Gather every line below that contains the string "size" and copy each one out in full. Case counts.

== Data lines ==

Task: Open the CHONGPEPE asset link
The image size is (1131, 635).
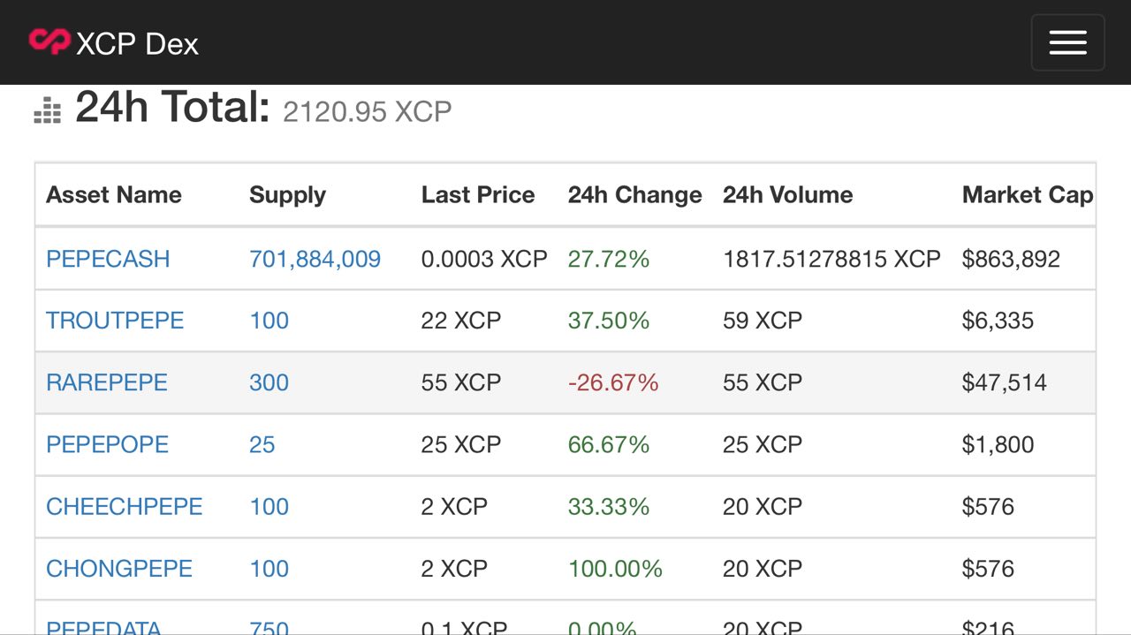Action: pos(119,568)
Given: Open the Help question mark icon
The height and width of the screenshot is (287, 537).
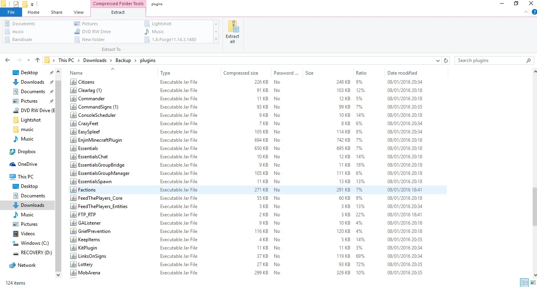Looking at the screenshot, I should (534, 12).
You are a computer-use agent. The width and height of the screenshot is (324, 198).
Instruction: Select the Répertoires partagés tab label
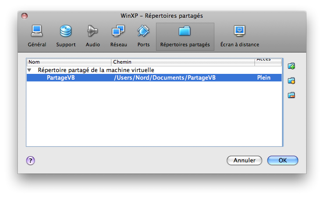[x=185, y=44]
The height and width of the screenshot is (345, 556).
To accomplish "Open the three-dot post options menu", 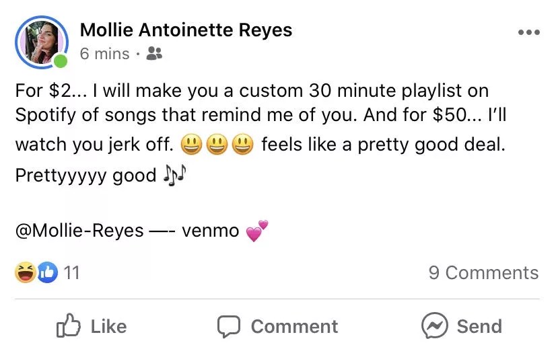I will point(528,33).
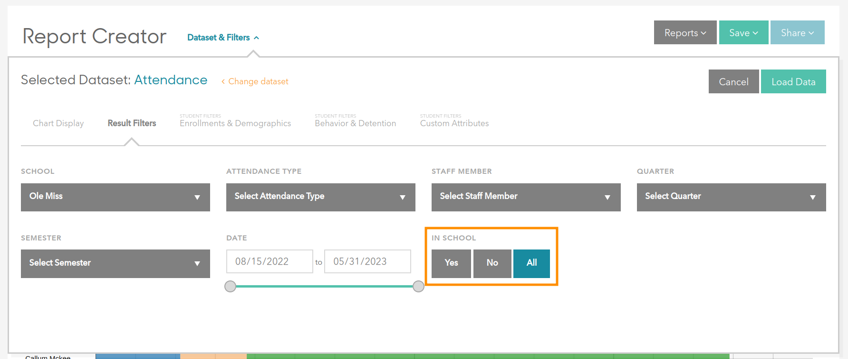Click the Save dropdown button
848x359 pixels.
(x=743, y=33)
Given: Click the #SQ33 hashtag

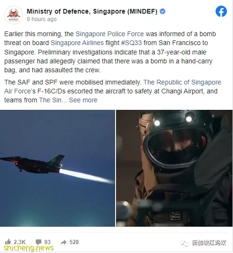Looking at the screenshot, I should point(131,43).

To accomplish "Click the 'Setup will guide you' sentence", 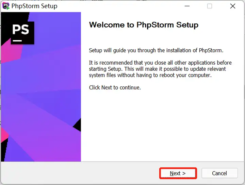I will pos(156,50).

===
== Data lines ==

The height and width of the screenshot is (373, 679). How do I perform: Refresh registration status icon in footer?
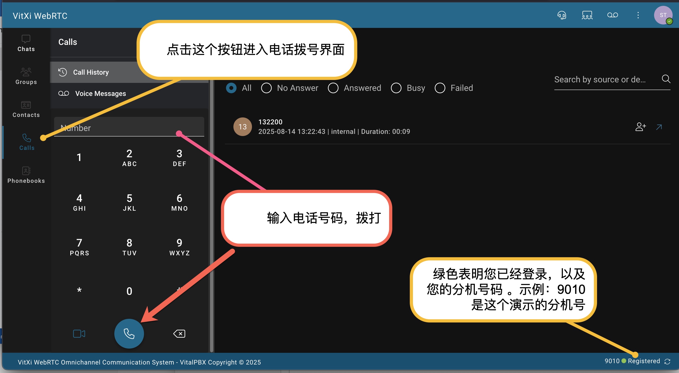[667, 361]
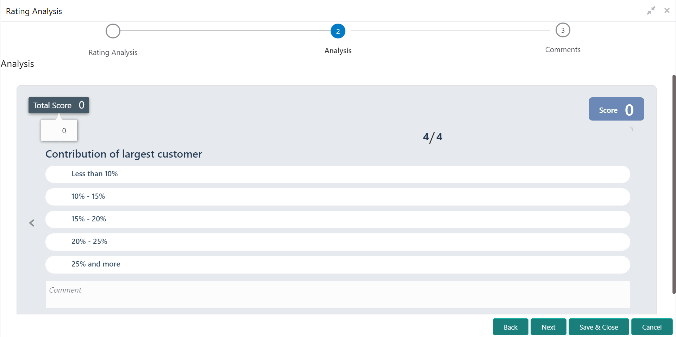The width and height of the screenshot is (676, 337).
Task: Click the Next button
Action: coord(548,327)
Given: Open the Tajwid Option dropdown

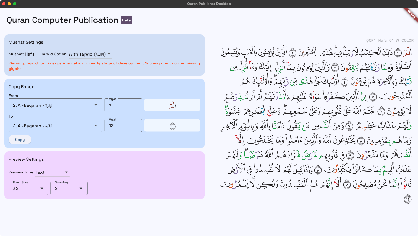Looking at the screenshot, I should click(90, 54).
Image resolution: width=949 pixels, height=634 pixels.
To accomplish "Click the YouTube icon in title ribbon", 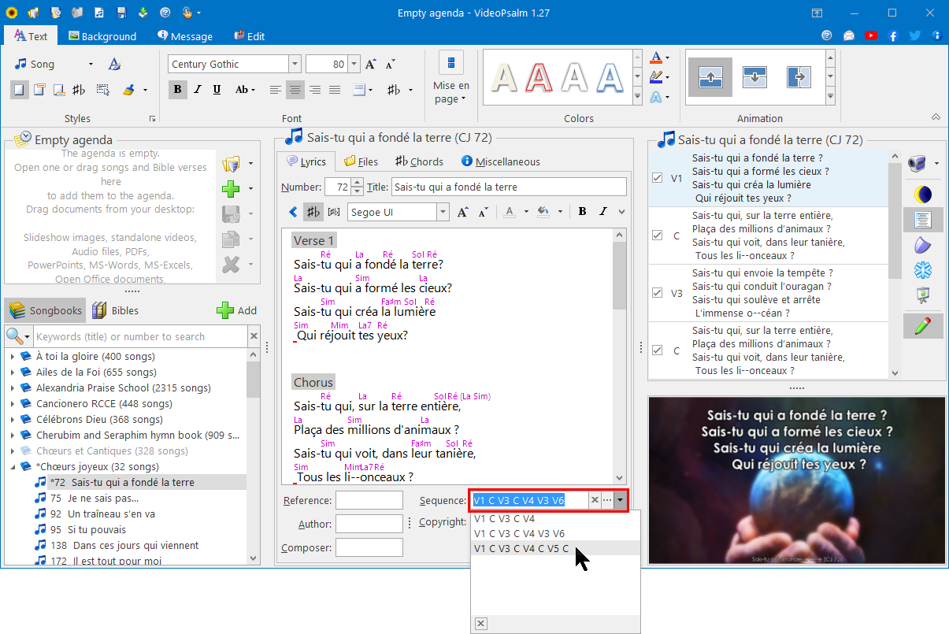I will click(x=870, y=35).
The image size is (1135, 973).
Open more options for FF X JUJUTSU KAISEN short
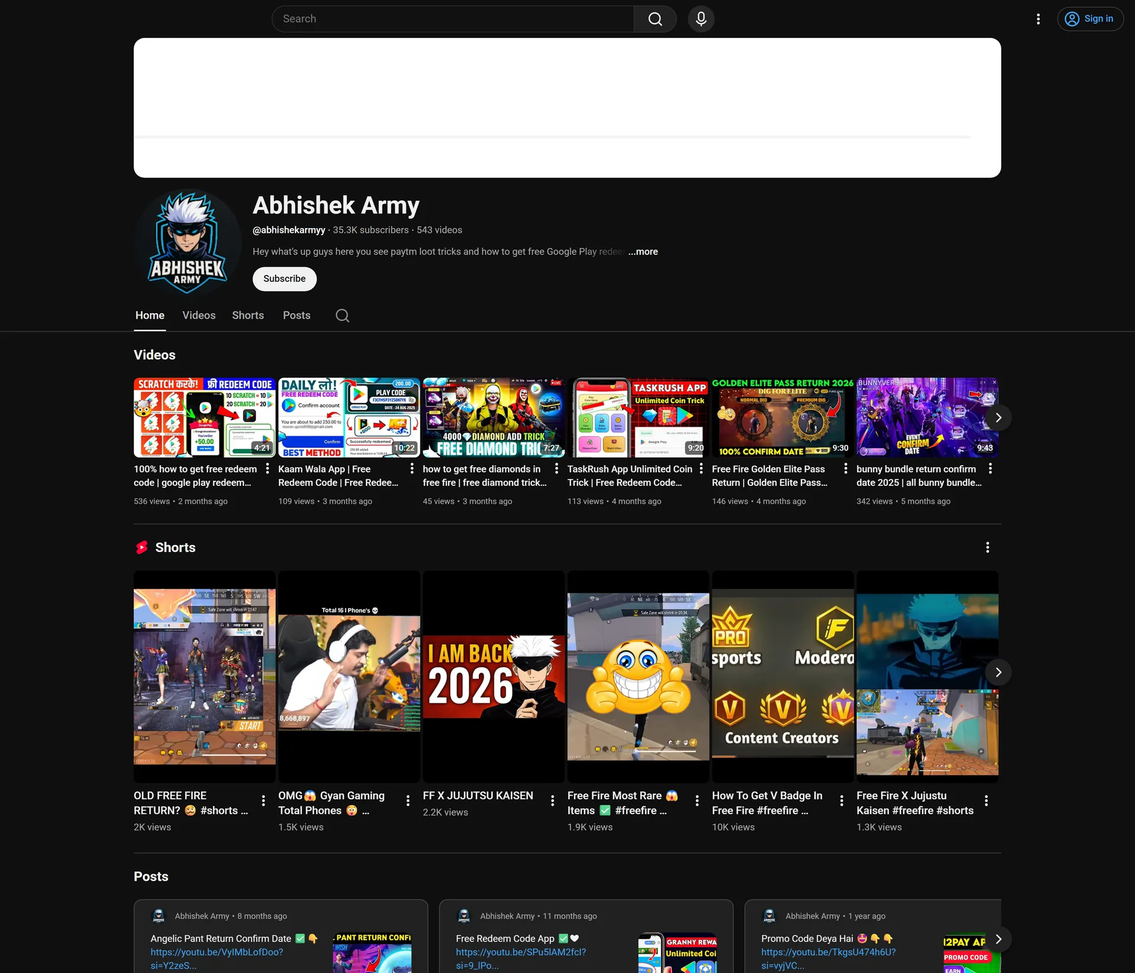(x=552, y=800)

===

Expected answer:
The image size is (1131, 635).
The image size is (1135, 973).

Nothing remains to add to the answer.